Her mother closed her eyes. She ran her hand over the middle of Hanna’s back, as though divining the future within her.
Finally she opened her eyes. “We’ll discuss it first thing in the morning.”
*
The mauve alarm clock on Hanna’s bed stand started bleating at six-thirty. It reeled her up from the watery depths of dreamy slumber to the world of oxygen and sunlight and blood and bile. The emotional force of the prior night’s argument and her mother’s revelations had sapped her little body, and she’d slept well.

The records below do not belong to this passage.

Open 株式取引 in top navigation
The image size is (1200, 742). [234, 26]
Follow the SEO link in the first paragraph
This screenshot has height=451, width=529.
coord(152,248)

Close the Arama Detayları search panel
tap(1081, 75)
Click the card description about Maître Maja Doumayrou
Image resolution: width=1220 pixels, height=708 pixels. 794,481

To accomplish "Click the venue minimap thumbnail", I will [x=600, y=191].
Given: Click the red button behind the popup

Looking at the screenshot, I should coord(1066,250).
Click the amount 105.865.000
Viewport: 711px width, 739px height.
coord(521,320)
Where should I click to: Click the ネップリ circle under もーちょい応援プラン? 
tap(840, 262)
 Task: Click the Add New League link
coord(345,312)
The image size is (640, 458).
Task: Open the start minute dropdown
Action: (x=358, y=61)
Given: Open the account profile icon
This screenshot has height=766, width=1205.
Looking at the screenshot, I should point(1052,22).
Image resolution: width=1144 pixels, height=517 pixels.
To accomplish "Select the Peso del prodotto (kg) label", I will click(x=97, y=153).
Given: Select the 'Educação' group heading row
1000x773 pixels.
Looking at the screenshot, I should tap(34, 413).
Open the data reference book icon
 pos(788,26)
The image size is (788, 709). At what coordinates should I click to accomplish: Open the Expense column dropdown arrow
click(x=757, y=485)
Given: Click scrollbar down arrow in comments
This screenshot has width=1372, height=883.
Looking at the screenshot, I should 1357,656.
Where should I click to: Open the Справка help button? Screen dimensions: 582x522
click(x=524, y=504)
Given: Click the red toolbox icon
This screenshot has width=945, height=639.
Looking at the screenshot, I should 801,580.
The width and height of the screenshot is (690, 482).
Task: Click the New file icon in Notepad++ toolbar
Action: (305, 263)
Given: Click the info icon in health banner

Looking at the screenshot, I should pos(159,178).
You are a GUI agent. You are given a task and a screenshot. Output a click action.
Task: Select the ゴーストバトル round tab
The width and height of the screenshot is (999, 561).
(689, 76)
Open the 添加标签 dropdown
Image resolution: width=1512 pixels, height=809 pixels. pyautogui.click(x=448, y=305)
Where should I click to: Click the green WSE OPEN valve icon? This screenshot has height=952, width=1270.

Head slung from bleariness, she trudged to the hall bathroom. The cold floor gave her tender feet. She peed and washed her face and pushed a brush through her brown hair. Her hair had thickened over the past few weeks. Its mousiness had faded and a golden sheen had emerged, the color of pancakes perfectly done. Her fingernails, usually brittle and chipped, were each now firm and pearlescent. Her hips had rounded. Even her breasts had begun to fill in with pockets of fatty tissue behind her nipples. Hanna was undergoing pubescence and pregnancy simultaneously. Her body was swerving one direction to attract sexual partners and swerving another direction to nurture and deliver the double within her. There was no logic to Hanna’s biology, but there it stood in the mirror staring back at her.